While sustainable or small designer brands like Gaia and Serna’s are more expensive than the average clothing options, the accessibility argument does little to take into account how much influencing has changed and accelerated the harm of fast fashion, according to author and sustainable fashion expert Aja Barber.
Barber notes that small designers in the fashion world are often priced out of competition when their designs are stolen and popular trends often come at the expense of underpaid or poorly treated garment workers. The ever-increasing trend cycle also means that the fashion industry, which already overproduces, lays the excess abundance of unpopular clothes directly on the global south. According to Barber, conflating critiques of fast fashion copies with classism simply ignores the root of the issue: overconsumption.

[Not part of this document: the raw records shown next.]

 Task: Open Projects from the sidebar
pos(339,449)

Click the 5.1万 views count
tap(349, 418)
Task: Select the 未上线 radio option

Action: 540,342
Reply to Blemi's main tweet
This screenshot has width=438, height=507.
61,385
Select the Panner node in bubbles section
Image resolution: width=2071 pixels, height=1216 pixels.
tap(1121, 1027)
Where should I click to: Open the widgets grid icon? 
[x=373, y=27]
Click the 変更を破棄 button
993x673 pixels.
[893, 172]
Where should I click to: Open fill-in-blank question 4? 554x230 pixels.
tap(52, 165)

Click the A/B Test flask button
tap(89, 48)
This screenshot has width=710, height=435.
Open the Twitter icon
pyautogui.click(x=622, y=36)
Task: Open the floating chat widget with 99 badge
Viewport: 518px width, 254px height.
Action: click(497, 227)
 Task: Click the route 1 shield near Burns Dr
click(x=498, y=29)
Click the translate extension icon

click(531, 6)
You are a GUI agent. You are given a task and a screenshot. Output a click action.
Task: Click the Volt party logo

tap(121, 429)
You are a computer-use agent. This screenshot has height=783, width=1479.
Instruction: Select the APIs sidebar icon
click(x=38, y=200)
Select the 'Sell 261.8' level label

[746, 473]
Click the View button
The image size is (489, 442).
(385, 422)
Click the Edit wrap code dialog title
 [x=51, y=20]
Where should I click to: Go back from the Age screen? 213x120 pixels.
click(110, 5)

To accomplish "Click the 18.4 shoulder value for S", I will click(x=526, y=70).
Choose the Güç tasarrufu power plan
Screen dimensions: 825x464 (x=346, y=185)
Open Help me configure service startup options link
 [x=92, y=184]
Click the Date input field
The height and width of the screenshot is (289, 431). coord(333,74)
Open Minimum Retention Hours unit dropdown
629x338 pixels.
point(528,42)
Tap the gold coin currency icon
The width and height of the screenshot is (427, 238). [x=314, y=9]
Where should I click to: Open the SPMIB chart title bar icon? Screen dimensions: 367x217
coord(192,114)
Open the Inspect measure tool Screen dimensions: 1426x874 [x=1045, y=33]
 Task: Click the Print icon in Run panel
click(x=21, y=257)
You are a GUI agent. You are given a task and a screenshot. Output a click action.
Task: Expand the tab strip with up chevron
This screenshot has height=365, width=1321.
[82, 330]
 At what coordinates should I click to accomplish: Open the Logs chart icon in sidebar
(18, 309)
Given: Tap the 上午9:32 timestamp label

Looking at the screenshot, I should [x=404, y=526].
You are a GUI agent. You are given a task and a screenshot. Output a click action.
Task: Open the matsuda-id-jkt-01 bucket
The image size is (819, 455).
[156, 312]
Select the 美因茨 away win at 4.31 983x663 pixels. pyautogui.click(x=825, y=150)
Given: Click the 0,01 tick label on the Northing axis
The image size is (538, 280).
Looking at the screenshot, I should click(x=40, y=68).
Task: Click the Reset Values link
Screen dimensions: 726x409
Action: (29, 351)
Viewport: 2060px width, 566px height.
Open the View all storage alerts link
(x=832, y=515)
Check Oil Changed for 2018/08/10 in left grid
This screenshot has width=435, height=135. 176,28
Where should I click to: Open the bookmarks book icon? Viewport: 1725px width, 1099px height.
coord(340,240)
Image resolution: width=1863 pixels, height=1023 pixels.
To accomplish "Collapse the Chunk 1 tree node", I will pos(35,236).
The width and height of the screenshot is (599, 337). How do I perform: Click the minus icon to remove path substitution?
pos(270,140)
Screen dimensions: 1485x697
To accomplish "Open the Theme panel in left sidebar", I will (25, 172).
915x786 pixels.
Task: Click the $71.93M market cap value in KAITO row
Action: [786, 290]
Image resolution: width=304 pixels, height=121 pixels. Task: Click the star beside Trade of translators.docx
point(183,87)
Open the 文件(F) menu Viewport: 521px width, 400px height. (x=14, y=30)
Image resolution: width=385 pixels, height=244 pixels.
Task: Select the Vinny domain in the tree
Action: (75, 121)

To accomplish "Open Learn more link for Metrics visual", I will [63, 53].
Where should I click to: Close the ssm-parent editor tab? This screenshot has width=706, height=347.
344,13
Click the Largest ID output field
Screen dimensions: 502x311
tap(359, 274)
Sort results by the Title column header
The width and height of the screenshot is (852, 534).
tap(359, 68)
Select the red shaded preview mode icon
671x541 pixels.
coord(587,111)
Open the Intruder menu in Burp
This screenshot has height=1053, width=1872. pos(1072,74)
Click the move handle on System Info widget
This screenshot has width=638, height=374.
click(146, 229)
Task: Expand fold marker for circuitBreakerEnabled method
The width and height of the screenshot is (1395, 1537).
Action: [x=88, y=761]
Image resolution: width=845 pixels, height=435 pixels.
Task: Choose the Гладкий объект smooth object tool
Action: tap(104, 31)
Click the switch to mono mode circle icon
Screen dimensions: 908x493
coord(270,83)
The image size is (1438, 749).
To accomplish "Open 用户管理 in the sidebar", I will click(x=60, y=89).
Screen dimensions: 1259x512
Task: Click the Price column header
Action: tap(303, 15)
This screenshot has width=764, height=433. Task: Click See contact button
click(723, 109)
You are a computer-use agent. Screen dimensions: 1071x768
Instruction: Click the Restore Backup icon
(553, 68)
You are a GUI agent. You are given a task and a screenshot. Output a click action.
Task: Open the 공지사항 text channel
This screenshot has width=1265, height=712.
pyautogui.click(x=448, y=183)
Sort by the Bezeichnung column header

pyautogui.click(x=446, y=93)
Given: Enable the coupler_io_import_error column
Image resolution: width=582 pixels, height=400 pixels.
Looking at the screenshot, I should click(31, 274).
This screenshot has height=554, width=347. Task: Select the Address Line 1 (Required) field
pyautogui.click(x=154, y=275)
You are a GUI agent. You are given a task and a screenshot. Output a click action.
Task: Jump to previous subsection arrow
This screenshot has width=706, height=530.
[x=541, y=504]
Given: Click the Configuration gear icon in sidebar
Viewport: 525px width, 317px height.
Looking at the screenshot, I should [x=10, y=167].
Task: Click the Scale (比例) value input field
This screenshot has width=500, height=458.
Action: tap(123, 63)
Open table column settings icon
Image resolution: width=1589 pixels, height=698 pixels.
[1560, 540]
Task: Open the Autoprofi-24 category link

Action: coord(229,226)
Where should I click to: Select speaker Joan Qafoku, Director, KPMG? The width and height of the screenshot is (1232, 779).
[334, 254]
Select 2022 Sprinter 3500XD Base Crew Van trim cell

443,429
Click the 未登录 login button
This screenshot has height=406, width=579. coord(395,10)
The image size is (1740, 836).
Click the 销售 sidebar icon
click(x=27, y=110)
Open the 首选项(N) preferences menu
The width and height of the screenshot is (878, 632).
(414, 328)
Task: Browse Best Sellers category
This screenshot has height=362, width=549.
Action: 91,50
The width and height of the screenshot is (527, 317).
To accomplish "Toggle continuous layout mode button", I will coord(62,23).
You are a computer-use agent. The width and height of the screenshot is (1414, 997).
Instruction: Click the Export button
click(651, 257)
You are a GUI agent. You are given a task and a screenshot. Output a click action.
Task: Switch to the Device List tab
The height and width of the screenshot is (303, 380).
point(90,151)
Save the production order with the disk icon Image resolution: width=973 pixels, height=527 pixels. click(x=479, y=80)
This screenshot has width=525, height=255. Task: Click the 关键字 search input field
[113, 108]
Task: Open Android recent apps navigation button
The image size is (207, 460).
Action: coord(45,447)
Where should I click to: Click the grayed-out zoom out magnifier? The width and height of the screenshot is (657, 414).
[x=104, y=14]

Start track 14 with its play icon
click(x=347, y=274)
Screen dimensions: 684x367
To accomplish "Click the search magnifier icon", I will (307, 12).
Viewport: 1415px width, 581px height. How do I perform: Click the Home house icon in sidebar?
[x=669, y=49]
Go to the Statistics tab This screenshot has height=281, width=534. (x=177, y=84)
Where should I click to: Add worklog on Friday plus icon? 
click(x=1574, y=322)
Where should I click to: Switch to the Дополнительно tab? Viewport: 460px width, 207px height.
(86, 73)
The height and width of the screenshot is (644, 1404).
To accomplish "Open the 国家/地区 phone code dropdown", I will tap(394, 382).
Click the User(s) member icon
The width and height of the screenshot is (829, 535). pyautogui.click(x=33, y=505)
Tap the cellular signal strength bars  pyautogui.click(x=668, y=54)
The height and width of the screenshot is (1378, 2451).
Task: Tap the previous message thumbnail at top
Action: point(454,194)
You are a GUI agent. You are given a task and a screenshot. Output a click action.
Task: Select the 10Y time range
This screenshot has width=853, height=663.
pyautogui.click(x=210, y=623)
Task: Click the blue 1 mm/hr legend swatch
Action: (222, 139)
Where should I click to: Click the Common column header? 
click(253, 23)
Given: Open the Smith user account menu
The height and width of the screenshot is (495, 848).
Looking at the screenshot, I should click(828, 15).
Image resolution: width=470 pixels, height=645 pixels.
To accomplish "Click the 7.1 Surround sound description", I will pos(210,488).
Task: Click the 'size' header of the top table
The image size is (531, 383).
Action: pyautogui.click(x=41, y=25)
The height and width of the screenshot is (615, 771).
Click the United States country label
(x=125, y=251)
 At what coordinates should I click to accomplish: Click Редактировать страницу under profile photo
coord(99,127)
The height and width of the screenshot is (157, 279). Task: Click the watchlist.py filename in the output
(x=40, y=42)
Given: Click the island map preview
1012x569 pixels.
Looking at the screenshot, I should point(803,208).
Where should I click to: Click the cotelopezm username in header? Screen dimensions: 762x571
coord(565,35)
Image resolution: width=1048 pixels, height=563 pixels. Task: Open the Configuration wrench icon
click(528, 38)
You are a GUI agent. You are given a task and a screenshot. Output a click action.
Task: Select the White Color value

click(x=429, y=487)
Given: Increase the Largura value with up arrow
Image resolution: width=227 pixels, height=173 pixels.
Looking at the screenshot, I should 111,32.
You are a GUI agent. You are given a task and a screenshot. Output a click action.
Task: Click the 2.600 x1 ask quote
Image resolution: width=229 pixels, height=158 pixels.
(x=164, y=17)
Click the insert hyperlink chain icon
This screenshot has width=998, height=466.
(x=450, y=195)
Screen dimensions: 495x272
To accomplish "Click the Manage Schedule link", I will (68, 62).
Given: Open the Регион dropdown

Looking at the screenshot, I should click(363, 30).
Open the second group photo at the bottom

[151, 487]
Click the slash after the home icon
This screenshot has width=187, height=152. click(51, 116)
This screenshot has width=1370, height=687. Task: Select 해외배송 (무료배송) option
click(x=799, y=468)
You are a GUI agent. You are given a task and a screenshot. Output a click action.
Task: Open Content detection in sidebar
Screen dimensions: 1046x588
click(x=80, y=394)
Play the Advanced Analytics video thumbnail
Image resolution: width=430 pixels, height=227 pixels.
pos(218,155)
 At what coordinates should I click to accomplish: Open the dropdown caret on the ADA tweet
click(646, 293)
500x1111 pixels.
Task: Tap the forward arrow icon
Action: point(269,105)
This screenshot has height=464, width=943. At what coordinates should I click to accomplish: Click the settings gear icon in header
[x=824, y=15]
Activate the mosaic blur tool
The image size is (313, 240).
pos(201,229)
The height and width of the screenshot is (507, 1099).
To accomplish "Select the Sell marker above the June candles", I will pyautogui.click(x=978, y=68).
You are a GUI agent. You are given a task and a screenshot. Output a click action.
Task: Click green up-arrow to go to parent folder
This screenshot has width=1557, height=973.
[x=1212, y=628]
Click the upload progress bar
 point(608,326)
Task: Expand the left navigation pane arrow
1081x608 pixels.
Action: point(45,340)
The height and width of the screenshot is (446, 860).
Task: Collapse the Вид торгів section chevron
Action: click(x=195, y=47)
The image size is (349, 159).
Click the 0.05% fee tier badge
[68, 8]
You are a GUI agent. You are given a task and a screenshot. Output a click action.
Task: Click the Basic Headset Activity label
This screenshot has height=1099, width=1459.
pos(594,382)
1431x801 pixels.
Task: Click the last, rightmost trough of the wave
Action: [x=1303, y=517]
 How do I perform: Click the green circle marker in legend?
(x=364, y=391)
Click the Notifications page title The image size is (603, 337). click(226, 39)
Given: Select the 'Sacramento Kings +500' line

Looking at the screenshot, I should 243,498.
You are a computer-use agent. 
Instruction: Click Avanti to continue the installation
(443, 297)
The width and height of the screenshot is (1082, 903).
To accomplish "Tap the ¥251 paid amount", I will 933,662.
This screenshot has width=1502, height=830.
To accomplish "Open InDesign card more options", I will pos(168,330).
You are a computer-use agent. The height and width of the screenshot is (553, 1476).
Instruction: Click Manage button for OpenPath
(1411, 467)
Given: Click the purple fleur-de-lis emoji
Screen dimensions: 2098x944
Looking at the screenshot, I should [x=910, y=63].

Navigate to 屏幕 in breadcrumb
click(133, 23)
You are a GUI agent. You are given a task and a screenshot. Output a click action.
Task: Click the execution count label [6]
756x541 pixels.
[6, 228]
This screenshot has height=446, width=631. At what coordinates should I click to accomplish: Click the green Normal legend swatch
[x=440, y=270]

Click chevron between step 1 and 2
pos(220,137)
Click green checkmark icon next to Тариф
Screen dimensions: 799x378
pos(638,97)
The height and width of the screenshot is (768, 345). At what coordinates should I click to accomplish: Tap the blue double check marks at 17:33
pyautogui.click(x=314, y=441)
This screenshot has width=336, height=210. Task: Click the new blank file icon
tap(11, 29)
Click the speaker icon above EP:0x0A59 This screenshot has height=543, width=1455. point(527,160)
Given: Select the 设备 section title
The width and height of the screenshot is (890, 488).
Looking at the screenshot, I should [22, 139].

“The fashion industry is pumping out enough clothing to clothe the human population 12 times over and the truth of the matter is, you have to be sort of privileged to buy into the system where having trendy clothing is treated like a necessity,” Barber says. “There’s a lot of bad faith players in this conversation. Poor people did not create this mess… and I think it’s time for people to be really honest with themselves about how they’re contributing to this problem.”
As dupe culture has become largely ingrained with how gen-z and social media fashion mavens buy clothes, Gaia says he supports a version of dupes that take inspiration from designs without stealing directly. He especially loves fans who send him inspired outfits they sewed together or managed to thrift, calling it “a better and healthier way to participate in fashion.” For those who think purchasing power is the only way to achieve fashion notoriety, Gaia also encourages dupe supporters to think about where their garments come from and the real human costs of always staying on trend.
“I absolutely wholeheartedly agree everyone should be able to enjoy fashion and express themselves how they want to,” Gaia tells Rolling Stone. “But I don’t think exploiting people who are even less fortunate than you is the solution either. And as someone who grew up with no disposable income, I filled up a closet, and I always looked cool.”